Parents often agonize over if and when they should tell their child he or she has autism or other developmental issues. If your child had asthma, or diabetes, you wouldn't keep it from her. If she is on the spectrum or has ADHD or OCD, telling her is still the right thing to do. Your child needs to know. You need to be comfortable discussing your child's diagnosis intelligently and unemotionally. This means working to get past being tongue-tied when people ask you. Talking about the diagnosis doesn't need to be THE talk. It's actually better to share information as things come up. For example, "We are going to occupational therapy to learn ways to calm down when your head hurts from all the noise around you."
A child is ready to know about her diagnosis when she begins asking questions like why it's hard to have friends, or why handwriting is difficult, or why certain noises bother her more than other people. Not beginning to talk about your child's differences will have a negative impact on self-esteem because by this point your child knows something is going on.
Dr. Stephen Shore has developed a four step approach:
1. Discuss strengths and challenges which your child is experiencing.
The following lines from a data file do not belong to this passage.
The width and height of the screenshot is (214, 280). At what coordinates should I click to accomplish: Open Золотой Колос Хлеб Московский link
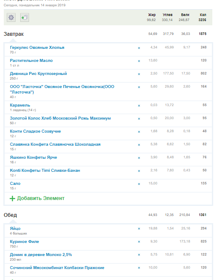60,118
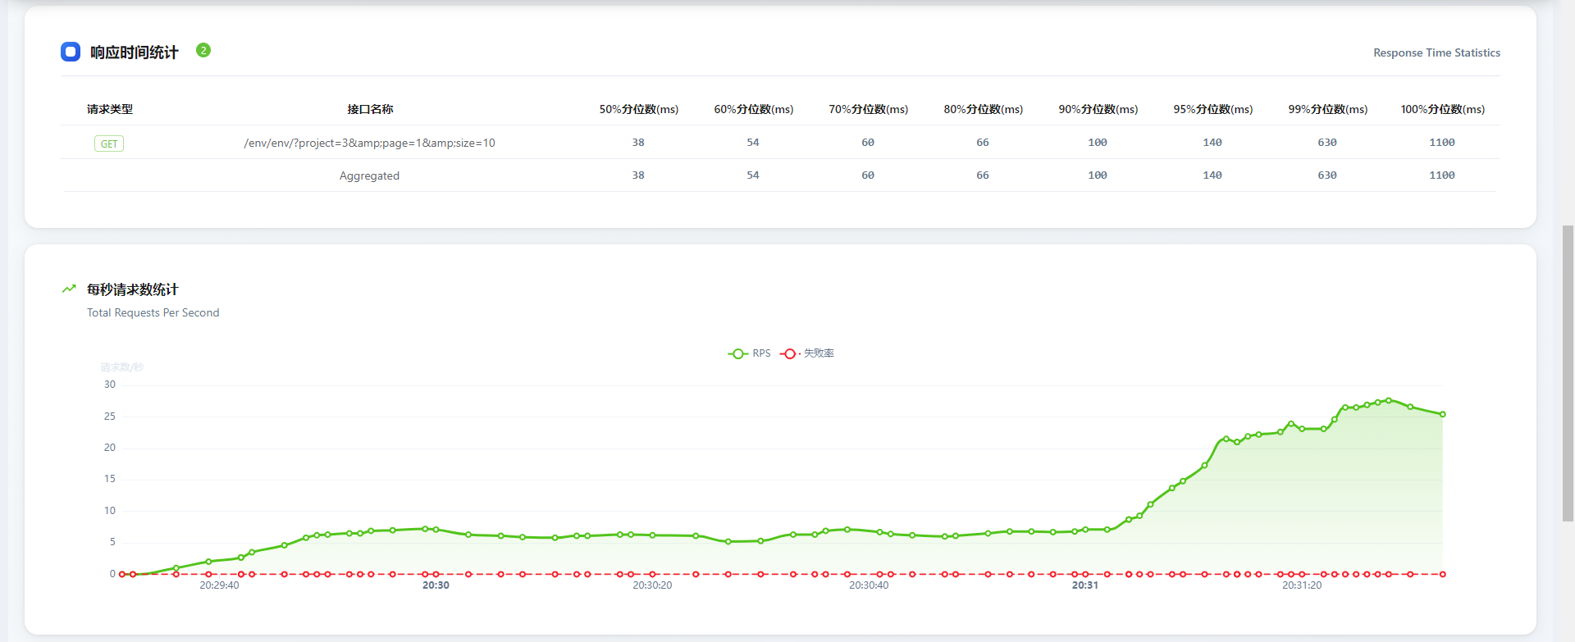Click the green trend icon beside 每秒请求数统计

point(69,289)
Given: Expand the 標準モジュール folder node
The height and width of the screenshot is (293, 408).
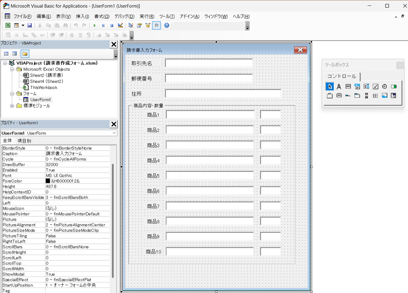Looking at the screenshot, I should pyautogui.click(x=12, y=106).
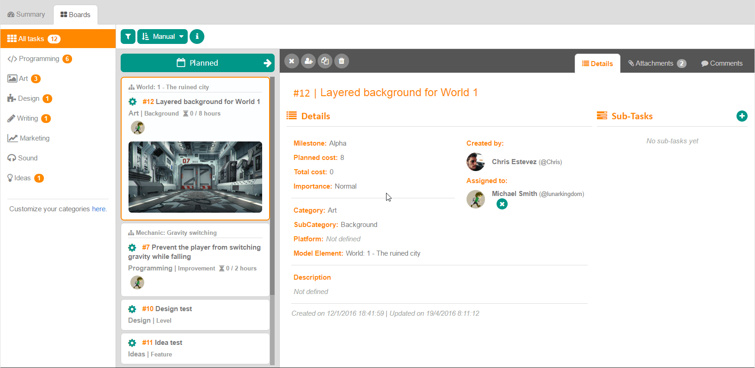Screen dimensions: 755x368
Task: Open gear settings for task #7
Action: coord(132,247)
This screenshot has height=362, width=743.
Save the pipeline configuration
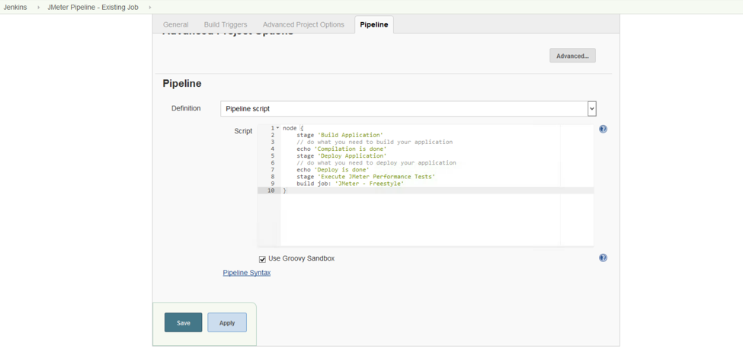click(x=184, y=322)
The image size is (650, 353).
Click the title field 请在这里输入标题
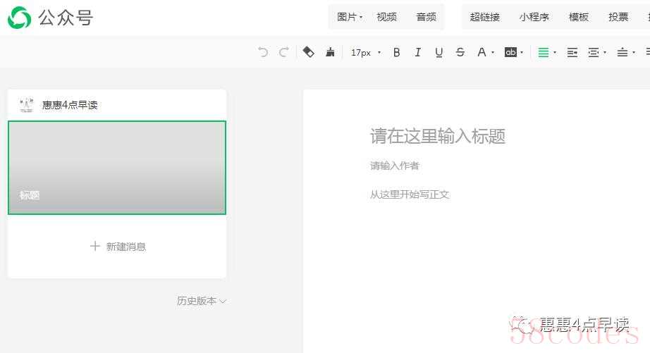point(438,136)
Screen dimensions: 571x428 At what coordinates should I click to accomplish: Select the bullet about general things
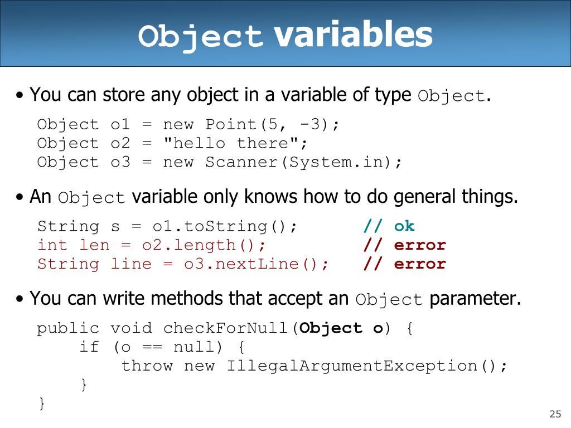click(267, 197)
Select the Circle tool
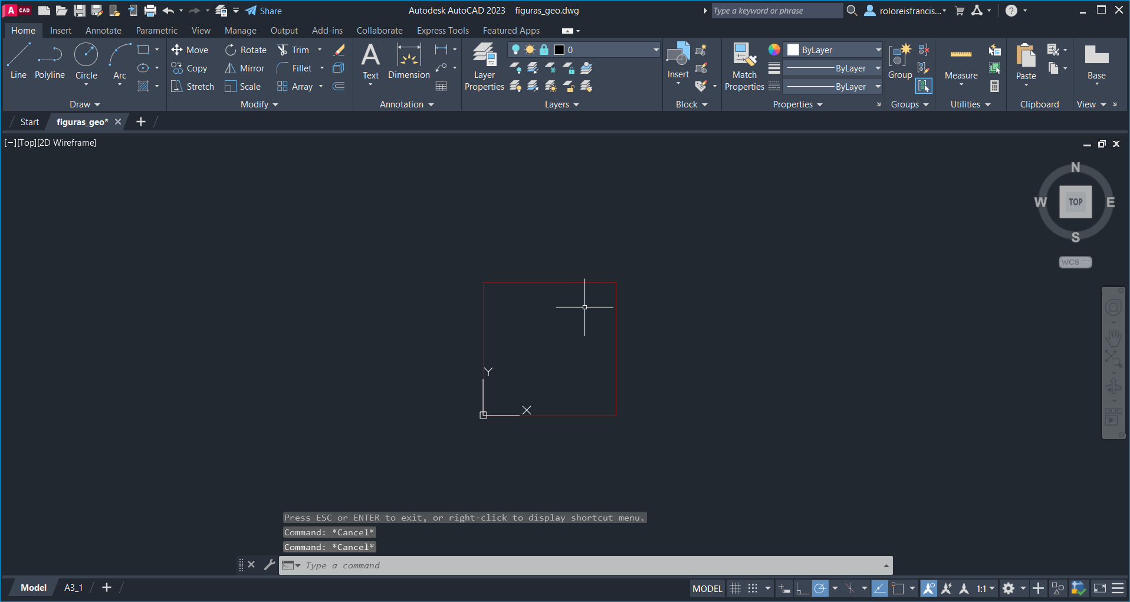 tap(86, 61)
2. Align your child's strengths and challenges in two columns.
3. Next make nonjudgmental comparisons by looking at friends and family members and how they compensate for their challenges by using their strengths.
4. Finally discuss the diagnosis by talking about how your child's set of challenges and characteristics match those with autism or other developmental conditions.
Dr. Shore stresses that there is no particular age to begin discussing your child's diagnosis. There is no need for a "sit down" talk. Stephen recalled how his parents used the word autism matter-of-factly just like they would talk about brown hair or blue eyes, and this is how he recommends parents go about the process with their children. Start with the positive aspects of ASD, such as what your child is really good at or knowledgeable about. People with ASDs often have an incredible memory for detail, especially on their special interest. They are usually very honest with other people and say whatever is on their mind. It's important to tell your child all the "good stuff" about him that you would never want to change.
Parents can explain in a matter of fact way that having a spectrum disorder or ADHD just means that your brain works a little differently which makes some things harder but some things easier. Stress your love and devotion in helping your child become all he can be. These issues will come up repeatedly in various contexts, so it's important to realize that just one talk won't suffice. This is all part of the evolving journey of acceptance for parents, children with special needs, and their siblings.